Introduces LLM-as-a-judge server support to GRPO workflow with new server configuration CLI parameters and multi-server scheduling logic. Adds server setup capabilities for judge services with GPU-aware task ordering and server-first execution when appropriate.

Changes

Cohort / File(s) Summary
GRPO Server Configuration
nemo_skills/pipeline/nemo_rl/grpo.py
Adds seven new server-related CLI parameters (server_model, server_address, server_type, server_gpus, server_nodes, n_servers, server_args) to support judge service orchestration. Implements server configuration logic with local or remote hosting support, port allocation, and JUDGE_SERVER_ARGS environment injection. Threads server config and n_servers into task creation.
Task Scheduling Multi-Server Support
nemo_skills/pipeline/utils/exp.py
Introduces multi-server scheduling with new n_servers parameter. Adds GPU-aware server-first scheduling logic, adjusts het_groups calculation for multiple servers, and reworks server/main task ordering. Implements per-server command construction with server-specific log prefixes and GPU overlap handling based on client GPU usage.

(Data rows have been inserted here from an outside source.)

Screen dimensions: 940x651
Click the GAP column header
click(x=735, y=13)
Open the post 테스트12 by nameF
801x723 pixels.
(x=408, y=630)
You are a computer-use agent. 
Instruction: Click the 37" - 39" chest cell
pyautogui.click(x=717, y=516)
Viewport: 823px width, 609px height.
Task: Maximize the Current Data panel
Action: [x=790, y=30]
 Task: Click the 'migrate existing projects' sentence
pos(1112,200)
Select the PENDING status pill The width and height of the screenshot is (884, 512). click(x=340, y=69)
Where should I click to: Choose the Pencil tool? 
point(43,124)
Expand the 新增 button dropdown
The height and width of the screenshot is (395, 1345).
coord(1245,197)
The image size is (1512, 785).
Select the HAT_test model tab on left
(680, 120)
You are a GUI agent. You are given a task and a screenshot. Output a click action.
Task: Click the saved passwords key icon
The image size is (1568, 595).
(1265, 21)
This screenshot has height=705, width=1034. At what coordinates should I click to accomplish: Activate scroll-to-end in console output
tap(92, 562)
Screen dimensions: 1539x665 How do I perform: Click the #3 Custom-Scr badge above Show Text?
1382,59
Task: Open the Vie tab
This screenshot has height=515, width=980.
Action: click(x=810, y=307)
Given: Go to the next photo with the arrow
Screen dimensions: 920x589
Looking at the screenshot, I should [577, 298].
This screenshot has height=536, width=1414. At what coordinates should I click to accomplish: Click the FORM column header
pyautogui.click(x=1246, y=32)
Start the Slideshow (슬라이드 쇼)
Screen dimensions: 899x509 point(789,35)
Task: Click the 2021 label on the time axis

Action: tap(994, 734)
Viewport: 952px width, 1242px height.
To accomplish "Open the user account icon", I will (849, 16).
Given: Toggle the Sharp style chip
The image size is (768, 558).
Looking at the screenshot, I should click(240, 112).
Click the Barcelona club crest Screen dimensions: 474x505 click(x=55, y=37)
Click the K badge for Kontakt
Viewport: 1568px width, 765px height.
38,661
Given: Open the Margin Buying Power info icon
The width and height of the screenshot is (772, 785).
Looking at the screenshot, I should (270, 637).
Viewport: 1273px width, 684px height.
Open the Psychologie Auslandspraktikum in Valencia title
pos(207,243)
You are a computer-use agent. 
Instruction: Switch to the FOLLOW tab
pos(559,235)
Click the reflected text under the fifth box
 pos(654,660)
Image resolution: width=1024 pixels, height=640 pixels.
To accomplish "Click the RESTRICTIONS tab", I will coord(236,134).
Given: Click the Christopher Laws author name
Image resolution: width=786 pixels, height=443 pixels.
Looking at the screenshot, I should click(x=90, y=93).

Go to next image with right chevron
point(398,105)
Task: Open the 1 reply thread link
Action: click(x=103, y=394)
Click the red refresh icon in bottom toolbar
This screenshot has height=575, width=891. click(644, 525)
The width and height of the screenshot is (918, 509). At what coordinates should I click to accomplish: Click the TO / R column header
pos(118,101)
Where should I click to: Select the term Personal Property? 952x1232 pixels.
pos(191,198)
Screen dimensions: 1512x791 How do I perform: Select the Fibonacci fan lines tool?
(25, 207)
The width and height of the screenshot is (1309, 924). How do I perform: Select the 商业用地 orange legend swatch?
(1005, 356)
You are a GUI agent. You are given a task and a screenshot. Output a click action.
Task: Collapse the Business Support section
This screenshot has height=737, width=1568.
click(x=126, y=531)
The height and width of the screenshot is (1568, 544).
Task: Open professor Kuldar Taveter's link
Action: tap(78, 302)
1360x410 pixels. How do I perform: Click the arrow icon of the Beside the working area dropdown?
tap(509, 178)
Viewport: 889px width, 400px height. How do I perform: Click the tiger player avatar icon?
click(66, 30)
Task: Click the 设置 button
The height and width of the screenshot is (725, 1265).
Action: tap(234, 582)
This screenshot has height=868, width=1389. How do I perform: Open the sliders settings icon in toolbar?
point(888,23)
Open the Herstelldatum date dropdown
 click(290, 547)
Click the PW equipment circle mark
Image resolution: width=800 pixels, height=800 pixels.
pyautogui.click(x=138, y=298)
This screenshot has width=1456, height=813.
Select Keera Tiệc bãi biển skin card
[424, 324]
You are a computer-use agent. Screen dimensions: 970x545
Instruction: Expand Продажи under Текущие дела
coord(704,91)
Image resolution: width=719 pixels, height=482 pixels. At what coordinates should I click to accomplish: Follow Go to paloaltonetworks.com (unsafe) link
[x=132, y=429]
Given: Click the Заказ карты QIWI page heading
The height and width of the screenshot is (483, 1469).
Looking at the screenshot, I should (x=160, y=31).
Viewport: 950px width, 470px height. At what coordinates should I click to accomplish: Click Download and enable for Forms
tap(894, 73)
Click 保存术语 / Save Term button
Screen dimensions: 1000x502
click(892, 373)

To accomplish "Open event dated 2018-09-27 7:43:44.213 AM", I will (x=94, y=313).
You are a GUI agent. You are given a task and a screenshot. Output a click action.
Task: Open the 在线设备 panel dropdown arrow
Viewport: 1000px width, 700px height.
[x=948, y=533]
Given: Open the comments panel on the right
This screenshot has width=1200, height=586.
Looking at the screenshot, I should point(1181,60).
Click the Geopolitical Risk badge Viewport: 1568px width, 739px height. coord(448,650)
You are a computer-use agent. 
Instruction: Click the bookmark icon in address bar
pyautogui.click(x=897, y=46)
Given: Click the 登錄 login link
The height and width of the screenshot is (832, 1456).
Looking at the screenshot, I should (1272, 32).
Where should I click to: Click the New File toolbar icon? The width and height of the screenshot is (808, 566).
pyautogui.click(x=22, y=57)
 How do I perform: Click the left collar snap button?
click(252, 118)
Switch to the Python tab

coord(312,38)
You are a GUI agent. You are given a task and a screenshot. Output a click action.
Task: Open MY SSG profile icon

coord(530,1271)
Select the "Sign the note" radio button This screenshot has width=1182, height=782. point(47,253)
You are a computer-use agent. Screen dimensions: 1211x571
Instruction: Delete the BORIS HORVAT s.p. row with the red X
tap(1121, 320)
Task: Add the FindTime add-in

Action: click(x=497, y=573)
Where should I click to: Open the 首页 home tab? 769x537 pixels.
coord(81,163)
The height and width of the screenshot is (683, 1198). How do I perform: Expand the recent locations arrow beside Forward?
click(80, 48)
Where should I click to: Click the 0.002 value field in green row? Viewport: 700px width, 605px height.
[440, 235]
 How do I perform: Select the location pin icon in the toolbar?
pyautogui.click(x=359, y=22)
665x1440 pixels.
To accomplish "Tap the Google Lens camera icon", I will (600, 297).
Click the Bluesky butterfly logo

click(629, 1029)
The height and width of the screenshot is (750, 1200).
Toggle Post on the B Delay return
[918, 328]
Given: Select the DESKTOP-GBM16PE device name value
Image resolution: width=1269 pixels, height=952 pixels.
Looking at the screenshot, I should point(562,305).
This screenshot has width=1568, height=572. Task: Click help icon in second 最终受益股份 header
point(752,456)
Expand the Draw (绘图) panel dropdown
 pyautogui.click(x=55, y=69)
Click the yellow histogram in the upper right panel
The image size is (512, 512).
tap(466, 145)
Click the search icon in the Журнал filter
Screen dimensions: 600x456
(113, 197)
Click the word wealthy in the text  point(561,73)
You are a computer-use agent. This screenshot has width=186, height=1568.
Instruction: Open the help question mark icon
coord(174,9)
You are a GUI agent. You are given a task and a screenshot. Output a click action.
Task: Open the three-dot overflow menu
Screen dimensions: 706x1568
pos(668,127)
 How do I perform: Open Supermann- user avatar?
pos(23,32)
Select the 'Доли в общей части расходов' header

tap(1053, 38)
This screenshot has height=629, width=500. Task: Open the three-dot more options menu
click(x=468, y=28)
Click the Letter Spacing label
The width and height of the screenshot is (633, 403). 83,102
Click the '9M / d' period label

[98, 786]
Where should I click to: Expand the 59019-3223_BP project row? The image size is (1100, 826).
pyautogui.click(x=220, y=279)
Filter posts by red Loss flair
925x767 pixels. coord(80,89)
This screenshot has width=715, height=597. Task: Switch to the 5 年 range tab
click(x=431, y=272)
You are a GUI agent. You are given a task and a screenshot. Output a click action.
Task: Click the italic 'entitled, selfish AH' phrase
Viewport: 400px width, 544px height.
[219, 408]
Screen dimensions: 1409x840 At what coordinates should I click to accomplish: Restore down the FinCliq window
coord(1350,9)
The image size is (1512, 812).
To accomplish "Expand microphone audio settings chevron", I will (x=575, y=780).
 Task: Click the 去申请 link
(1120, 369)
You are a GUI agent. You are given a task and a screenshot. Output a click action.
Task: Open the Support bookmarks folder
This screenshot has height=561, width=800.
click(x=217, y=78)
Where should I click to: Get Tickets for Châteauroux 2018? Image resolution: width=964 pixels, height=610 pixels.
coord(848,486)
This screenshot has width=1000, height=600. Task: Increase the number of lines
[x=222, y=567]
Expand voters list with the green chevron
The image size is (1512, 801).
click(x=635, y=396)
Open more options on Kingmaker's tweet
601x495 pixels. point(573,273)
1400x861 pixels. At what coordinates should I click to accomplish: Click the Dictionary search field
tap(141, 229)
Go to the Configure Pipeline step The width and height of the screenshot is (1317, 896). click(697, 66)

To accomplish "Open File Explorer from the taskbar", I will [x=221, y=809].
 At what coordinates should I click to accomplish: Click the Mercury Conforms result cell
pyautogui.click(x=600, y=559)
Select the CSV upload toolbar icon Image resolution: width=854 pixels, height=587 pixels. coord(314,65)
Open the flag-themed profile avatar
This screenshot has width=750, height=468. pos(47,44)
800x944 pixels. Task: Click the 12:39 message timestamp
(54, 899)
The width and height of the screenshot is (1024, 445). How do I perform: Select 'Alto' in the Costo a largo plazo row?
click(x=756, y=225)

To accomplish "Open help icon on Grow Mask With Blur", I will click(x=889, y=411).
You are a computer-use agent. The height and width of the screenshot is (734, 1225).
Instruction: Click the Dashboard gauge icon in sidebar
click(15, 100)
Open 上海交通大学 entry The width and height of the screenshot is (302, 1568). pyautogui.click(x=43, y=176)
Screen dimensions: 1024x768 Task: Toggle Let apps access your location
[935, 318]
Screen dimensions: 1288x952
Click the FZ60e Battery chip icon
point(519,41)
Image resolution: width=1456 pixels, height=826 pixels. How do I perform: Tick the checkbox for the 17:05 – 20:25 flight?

Creates multiple server executors when n_servers > 1.

Sequence Diagram

sequenceDiagram
    participant GRPO as GRPO CLI
    participant Scheduler as Task Scheduler
    participant GPU_Mgr as GPU Allocator
    participant Server as Judge Server
    participant Trainer as Training Task

    GRPO->>GRPO: Parse server config params
    GRPO->>Scheduler: add_task(server_config, n_servers=N)
    
    Scheduler->>GPU_Mgr: Determine client_num_gpus
    GPU_Mgr-->>Scheduler: GPU availability
    
    alt Server needs GPUs & Client has none
        Scheduler->>Scheduler: Schedule server tasks FIRST
        Scheduler->>Server: Create N server executors
        Server->>Server: Allocate GPUs
    else Client has GPUs
        Scheduler->>Trainer: Schedule training task
        Trainer->>Trainer: Allocate GPUs
        Scheduler->>Server: Add server tasks after main
    end
    
    Scheduler->>Scheduler: Set log_prefix & het_groups
    Scheduler-->>GRPO: Task configuration ready
    
    GRPO->>Server: Launch judge server instance(s)
    GRPO->>Trainer: Launch training with judge reference
Loading

Estimated code review effort

🎯 4 (Complex) | ⏱️ ~60 minutes

🚥 Pre-merge checks | ✅ 2 | ❌ 1
❌ Failed checks (1 warning)
Check name Status Explanation Resolution
Docstring Coverage ⚠️ Warning Docstring coverage is 66.67% which is insufficient. The required threshold is 80.00%. Write docstrings for the functions missing them to satisfy the coverage threshold.
✅ Passed checks (2 passed)
Check name Status Explanation
Description Check ✅ Passed Check skipped - CodeRabbit’s high-level summary is enabled.
Title check ✅ Passed The title accurately reflects the main changes: adding support for heterogeneous servers to nemo-rl jobs via server configuration parameters and multi-server scheduling logic in GRPO workflow.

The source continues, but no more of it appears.